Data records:
┌──
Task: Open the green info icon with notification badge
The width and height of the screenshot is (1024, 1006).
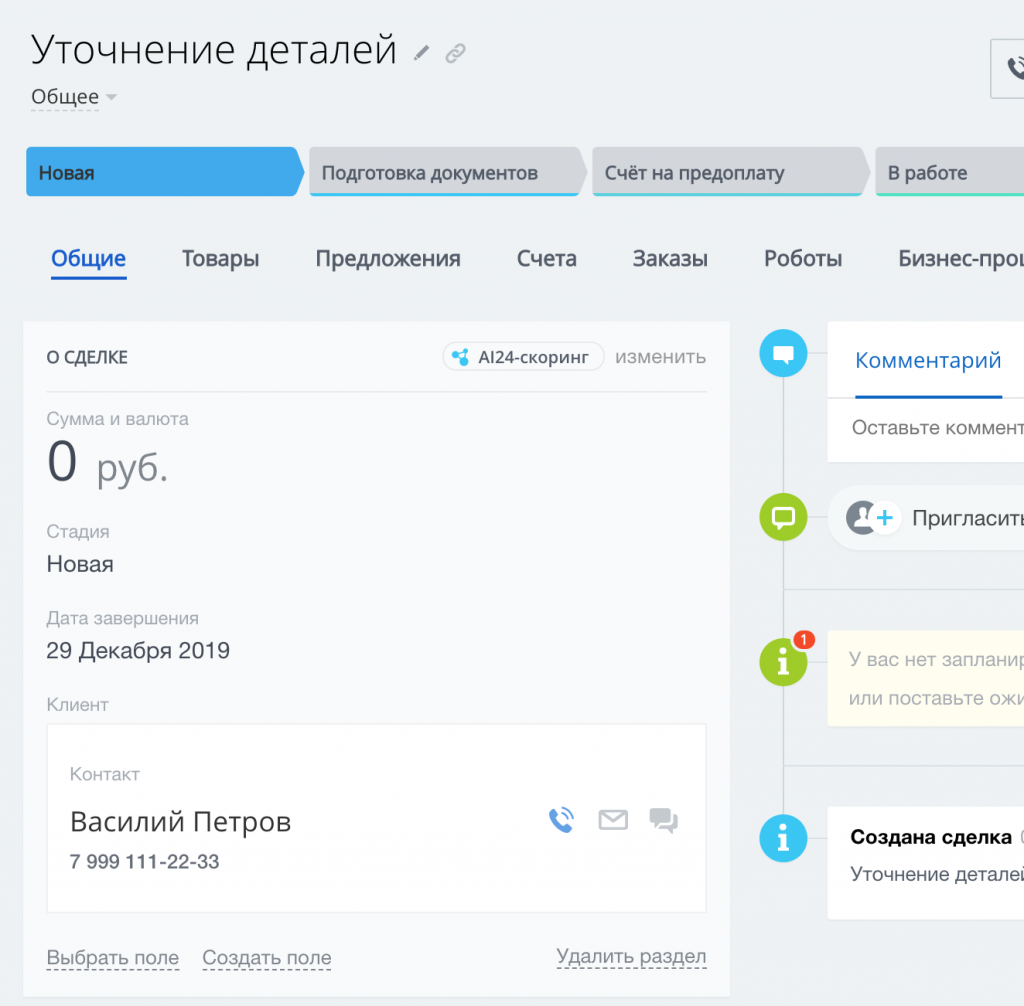Action: coord(783,662)
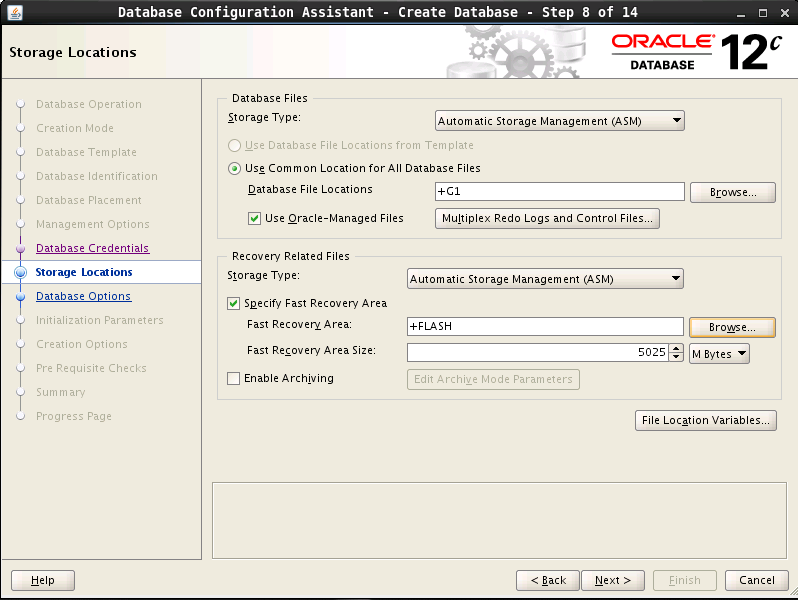Go to Database Options step
The image size is (798, 600).
click(x=83, y=296)
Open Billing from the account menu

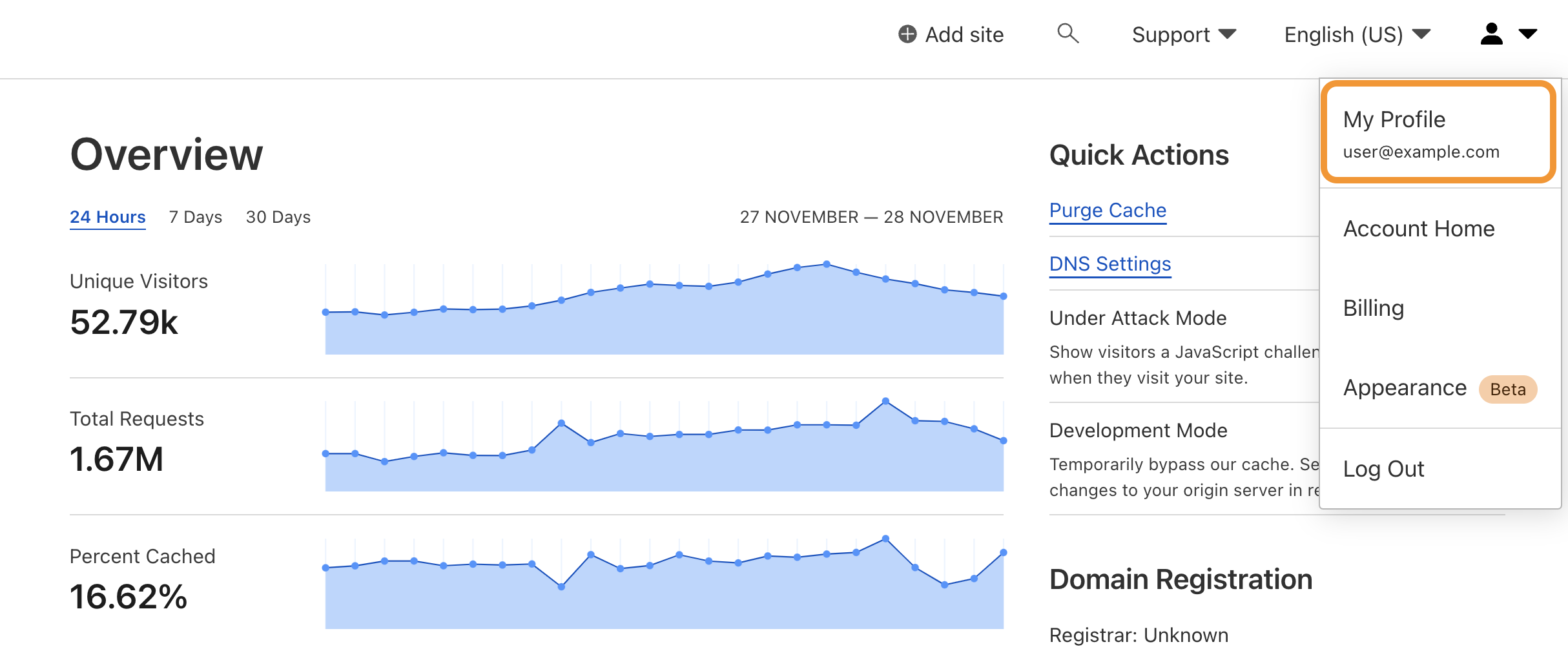(1374, 308)
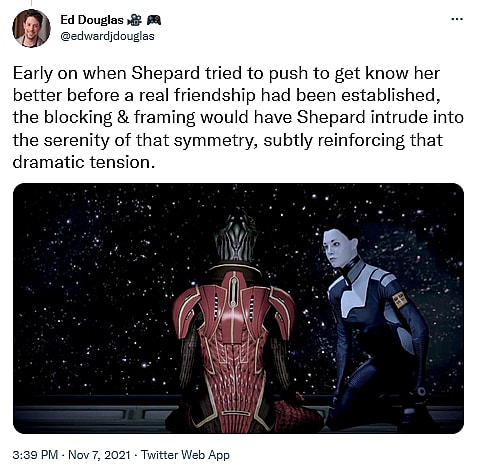This screenshot has height=469, width=478.
Task: Click the thread connector line above the avatar
Action: [x=31, y=3]
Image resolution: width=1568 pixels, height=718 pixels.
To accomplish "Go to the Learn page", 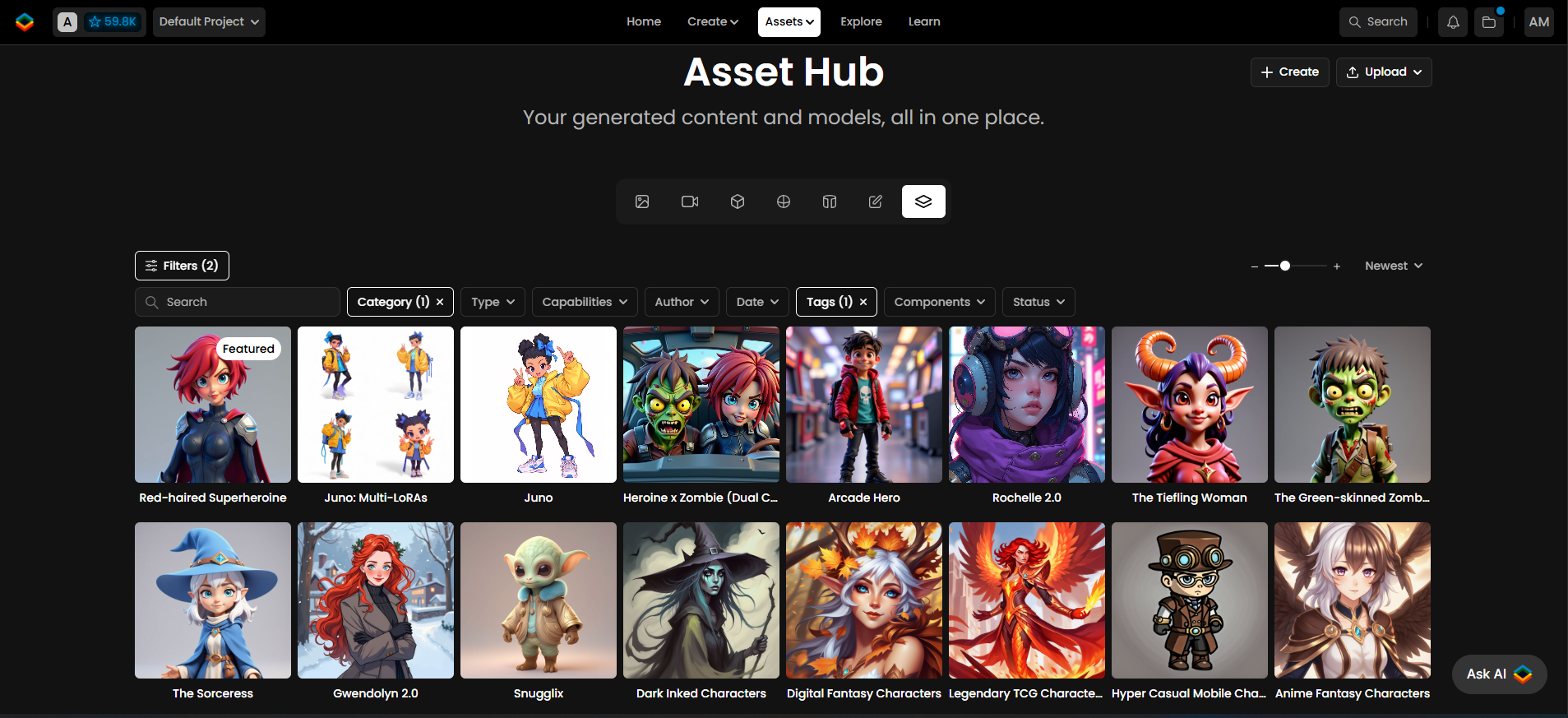I will coord(924,22).
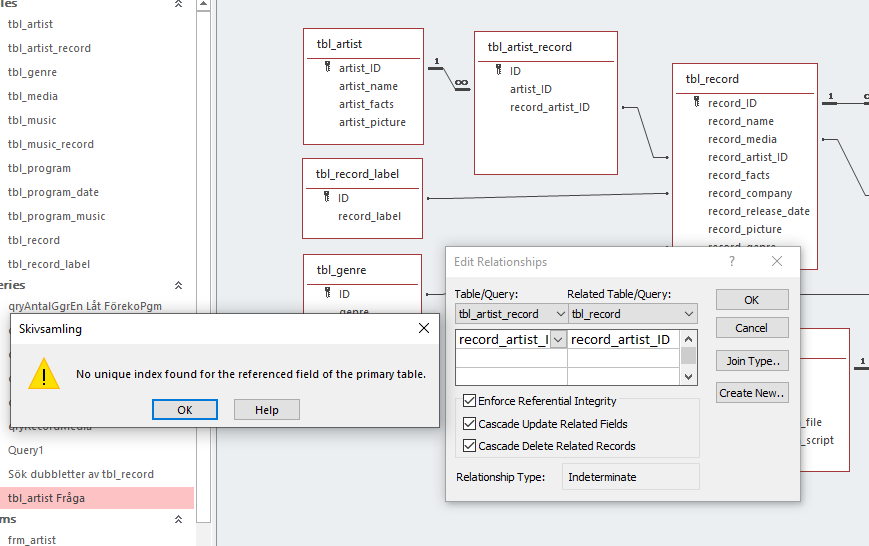Click the Join Type button

[x=752, y=361]
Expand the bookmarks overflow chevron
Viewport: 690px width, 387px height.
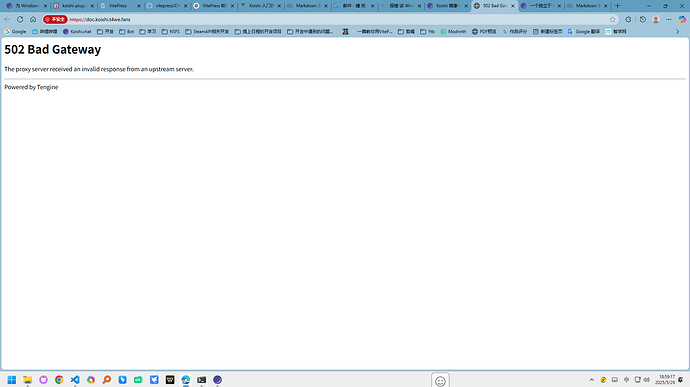[x=678, y=32]
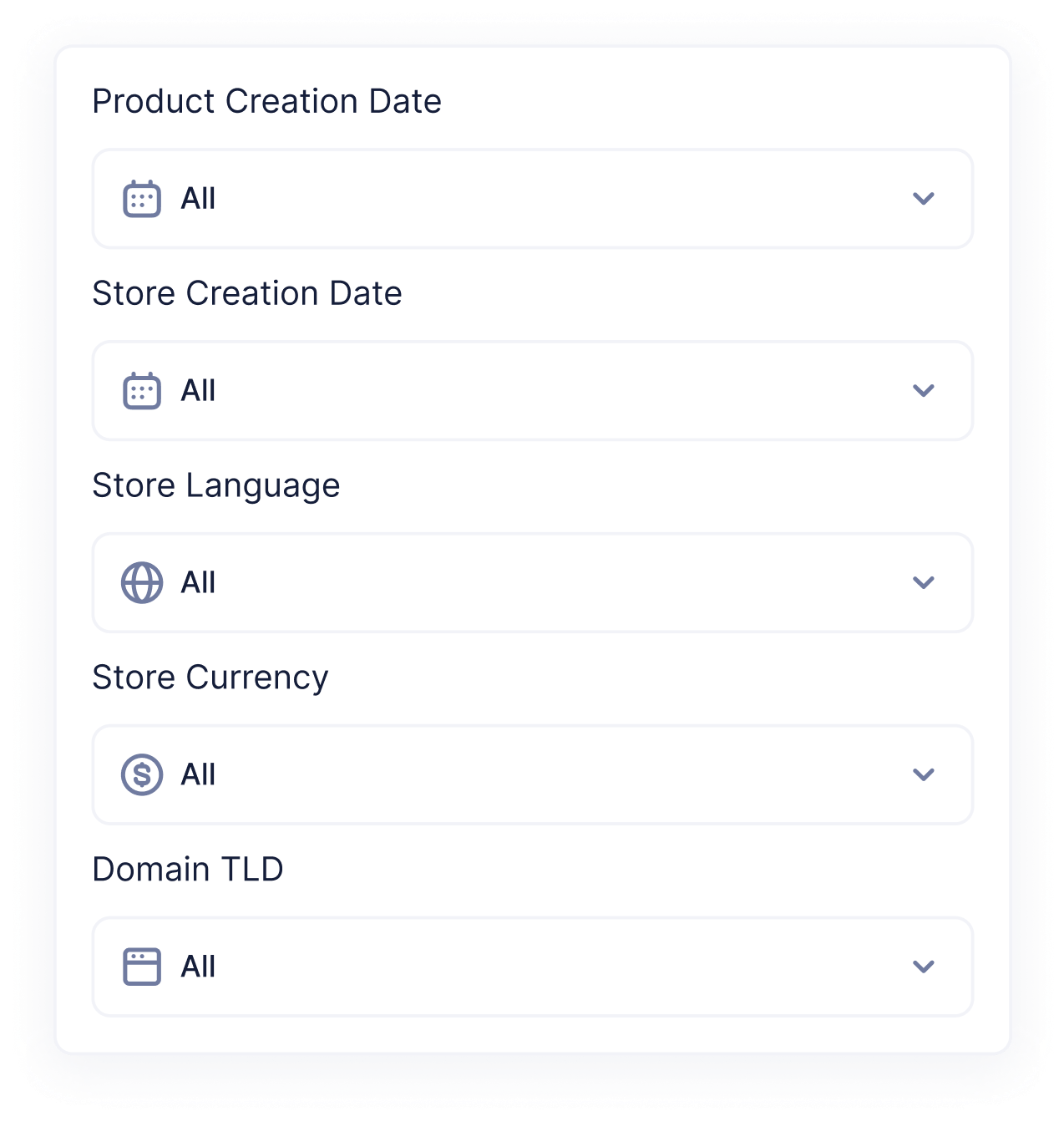1064x1137 pixels.
Task: Click the Store Creation Date label
Action: pos(247,293)
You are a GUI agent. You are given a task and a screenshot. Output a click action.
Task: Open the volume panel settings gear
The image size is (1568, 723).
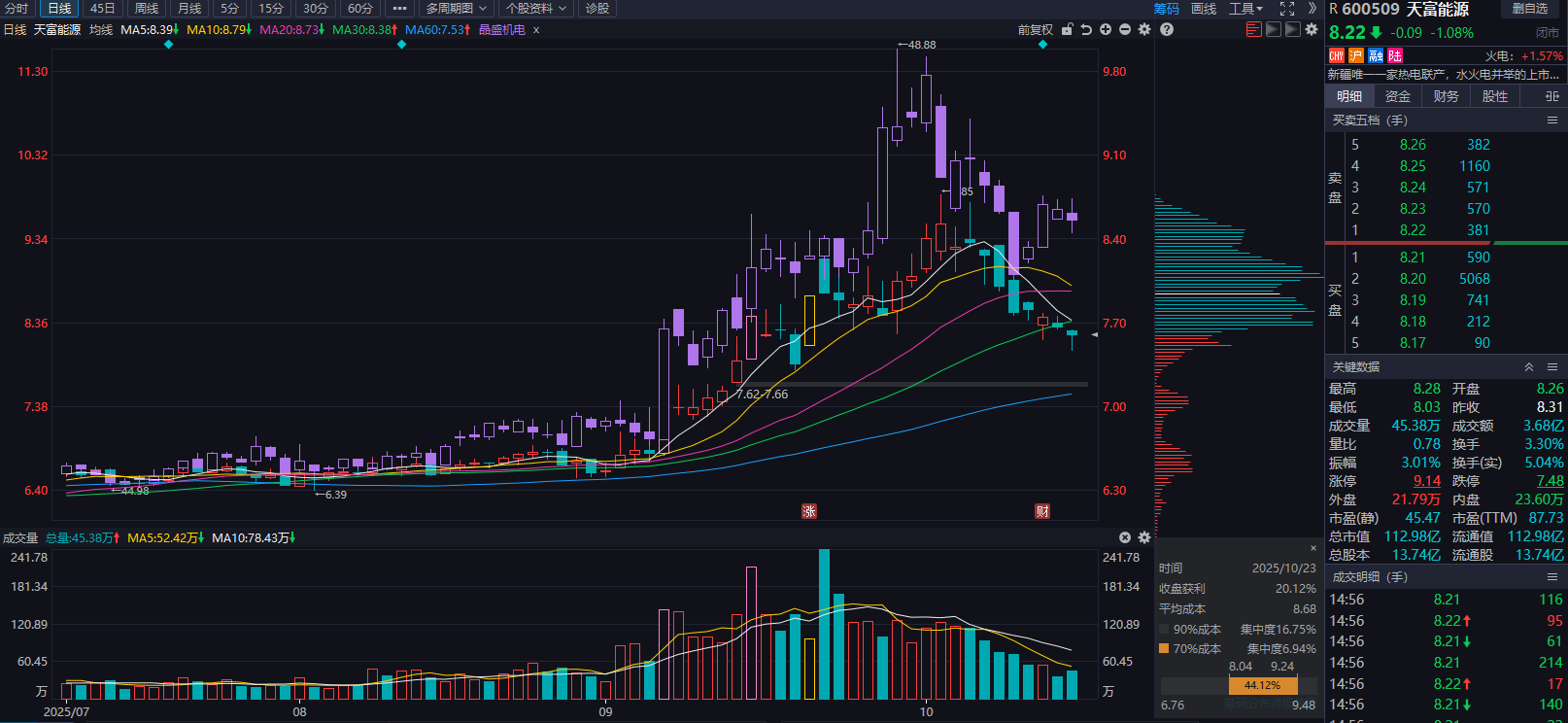point(1144,537)
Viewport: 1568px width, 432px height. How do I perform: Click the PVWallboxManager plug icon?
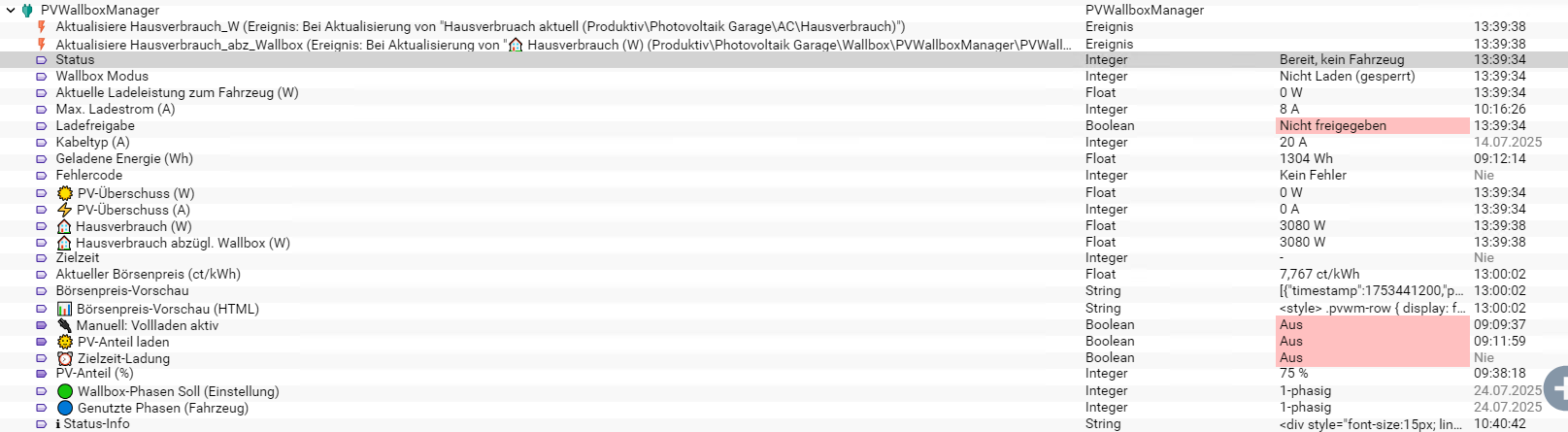pyautogui.click(x=27, y=11)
└──
=== YOUR GOAL ===
What must be output is the exact run of lines from the one holding "Expand the bookmarks overflow chevron" through the end of the entries above, both ends included, minus the pictures.

=== ANSWER ===
Expand the bookmarks overflow chevron
Viewport: 690px width, 387px height.
[x=678, y=32]
1064x1137 pixels.
Task: Click the Store Creation Date label
Action: pos(247,293)
You are a GUI agent. You are given a task and a screenshot. Output a click action.
Task: Open the volume panel settings gear
The image size is (1568, 723).
point(1144,537)
Viewport: 1568px width, 432px height. How do I perform: Click the PVWallboxManager plug icon?
pyautogui.click(x=27, y=11)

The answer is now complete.